'A Band Called Death,' the Audience Award Winner at this year's SXSW Festival, is set to hit movie theaters in the U.S. on June 8, 2013. The documentary follows the story of Detroit brothers Bobby and Dannis Hackney and their friend Dobbie Duncan who formed proto-punk band Death, despite Motown and Disco's dominance of the early seventies black music scene.

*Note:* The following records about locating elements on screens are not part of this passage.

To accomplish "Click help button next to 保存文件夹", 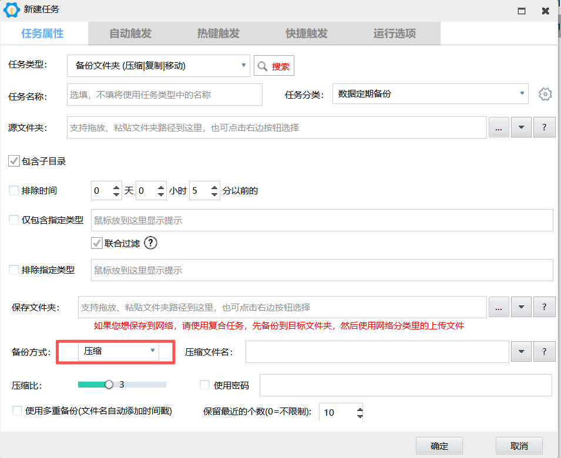I will tap(544, 307).
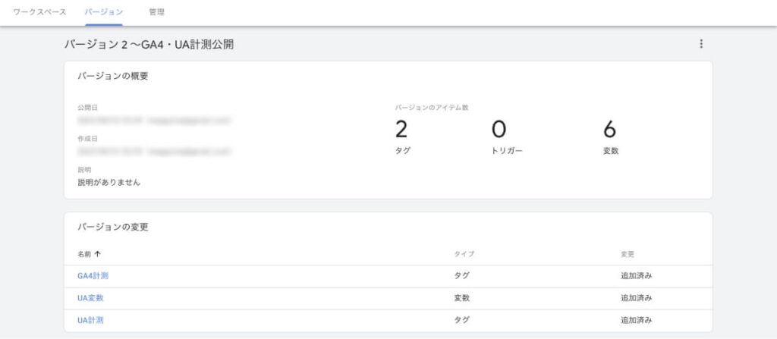The height and width of the screenshot is (339, 777).
Task: Open the GA4計測 tag link
Action: click(x=93, y=276)
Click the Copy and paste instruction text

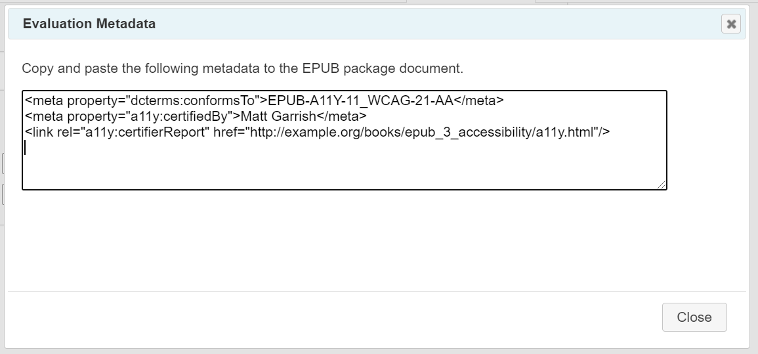pyautogui.click(x=242, y=68)
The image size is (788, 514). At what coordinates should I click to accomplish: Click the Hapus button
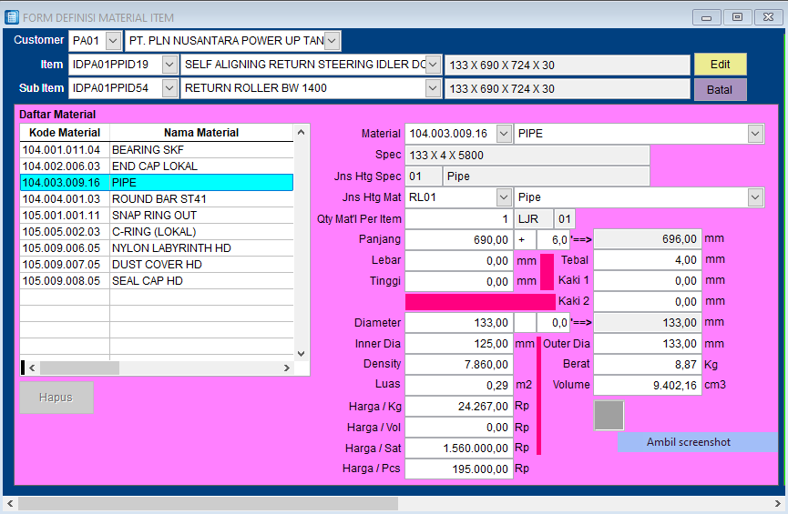click(56, 398)
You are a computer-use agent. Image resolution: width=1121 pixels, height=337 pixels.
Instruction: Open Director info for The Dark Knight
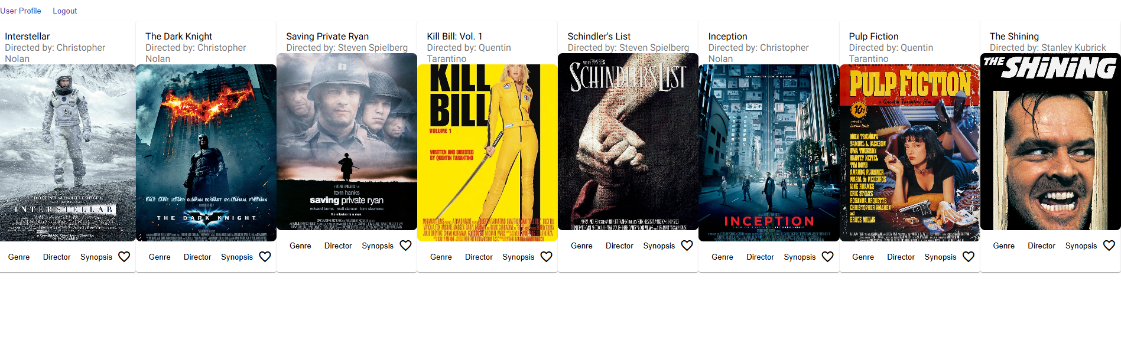pos(197,257)
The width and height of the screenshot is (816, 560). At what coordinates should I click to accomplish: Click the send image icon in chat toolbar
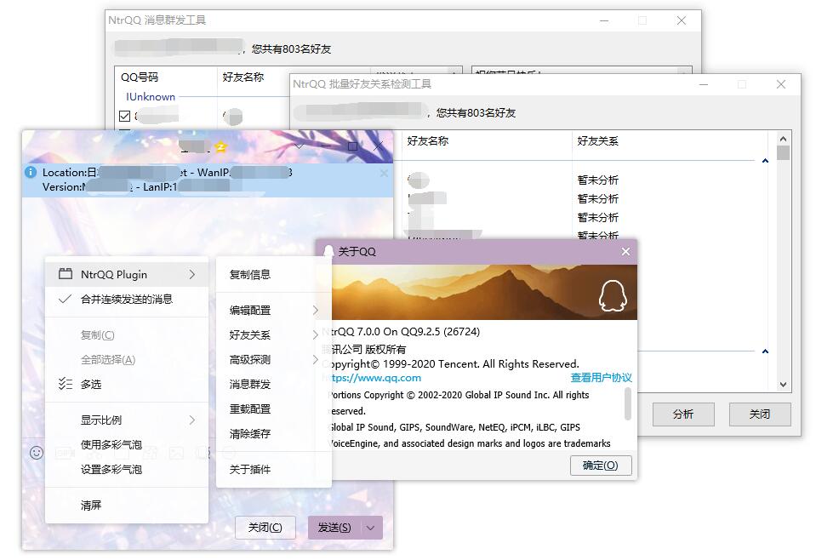(x=176, y=454)

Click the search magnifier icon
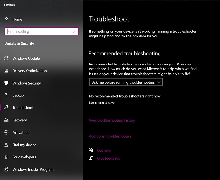[75, 31]
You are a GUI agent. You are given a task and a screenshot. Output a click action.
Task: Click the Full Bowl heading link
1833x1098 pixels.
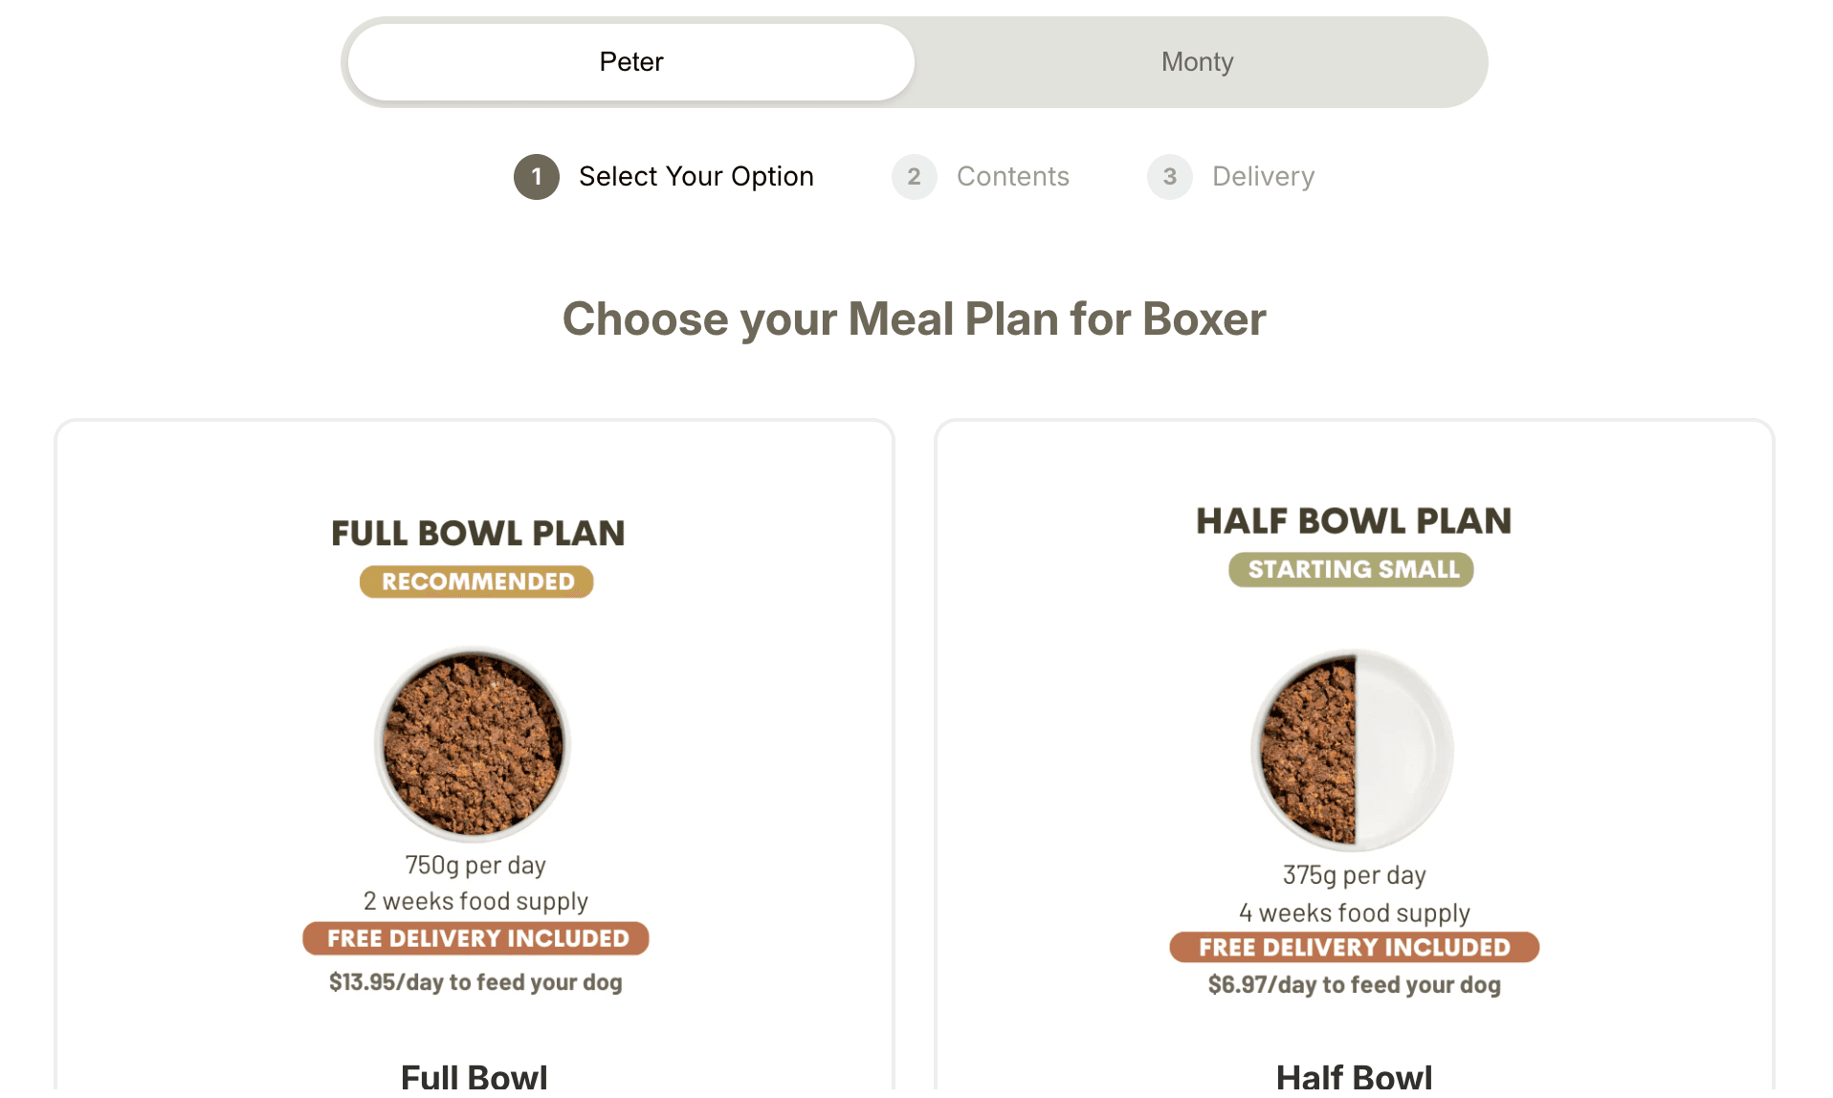click(474, 1076)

As you'd expect, nobody was willing to give the boys a chance and a record deal appeared a million miles away. In 1974, the group was approached by Columbia Records mogul Clive Davis, though he requested the band choose a more commercially relatable name - they refused. Death disbanded in 1977, as white punk bands The Ramones and the Sex Pistols began to stamp their authority on the genre. However, nearly 30 years later, Death's demo tape found its way out of hiding and was played to a new generation of fans who appreciated the inspirational sound of the world's first black punk band. Directed by Jeff Howlett and Mark Covino, the movie is already getting comparisons to Oscar winning movie Searching for Sugar Man. Questlove is a fan too, tweeting after a recent screening, "if "Sugarman" doc moved you....this will be your music doc of the year."

Writing in the New York Times in 2009, Mark Rubin said of the band's secret demo tape, "Death's newly unearthed recordings reveal a remarkable missing link between the high-energy hard rock of Detroit bands like the Stooges and MC5 from the late 1960s and early '70s and the high-velocity assault of punk from its breakthrough years."